I wasn't impressed with him at all, he literally just repeated himself over and over leaving very little new information or even detail on the subject matter of the interview.
I dunno.... "Genuine" isn't the vibe I got from him.
@@PoleTooke Creepy springs to mind.
@Quadplay exactly, he clearly is enjoying every bit of his work.
Loved this interview. He's nice to listen to and seems to be brimming with passion for what he does. Would love a follow up interview in the future based on the results of their research.
Dr. Joel Leja makes the understanding of the early Universe an approachable subject for your viewers.
Well done, Dr. Joel. (...you too, Fraser ;)
Cheers!
This is a great interview. Fraser got the interviewee to reveal some of his initial findings. The questions were pointed but not aggressive and he gently coaxed the answers out.
Your questions are always on point and really drive the interviews.

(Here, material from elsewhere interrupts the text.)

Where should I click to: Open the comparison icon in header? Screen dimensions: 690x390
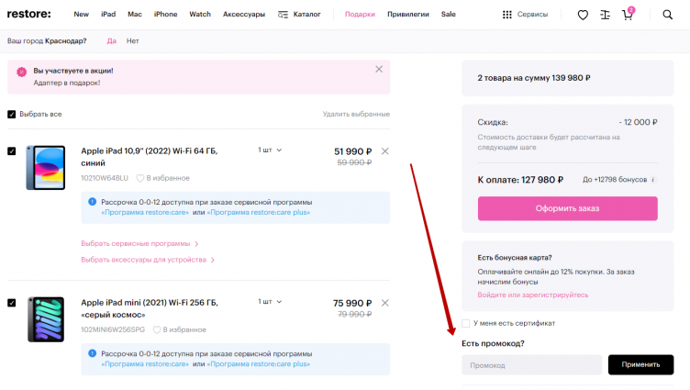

I hope that is just the first of many interviews with this man. It was a really good one
Great interview, Fraser . This topic is the one that has interested
me the most, since JWST has been looking as far back ,as it can.
Why?
What a great interview! You really know how to shatter the coarse and clickbaity headlines, and give us real food!
Great interview!! And great questions like “tell me how your wrong”. Frazier you were born for this.
I ask a lot of people that question. :-)
Observation match chapter 1 in "Time Matters: 3rd edition" (1st edition has it too).
Like a policeman report - laws are made by others.
Just as a side note, Sabine listed finding huge galaxies early on as a likely discovery of JWST back in 2021. She did many videos on the inconsistencies of lambda-CDM and how "einstein is right" is a terrible oversimplification of recent astronomical results like the black hole pictures. While space curvature theory is solid, its extension to large scale has gaping holes in it, it is leaking water from every possible direction and bandaids are almost as big as the theory itself
You Sir are refreshing change of pace! Thank you for the lack of commercials!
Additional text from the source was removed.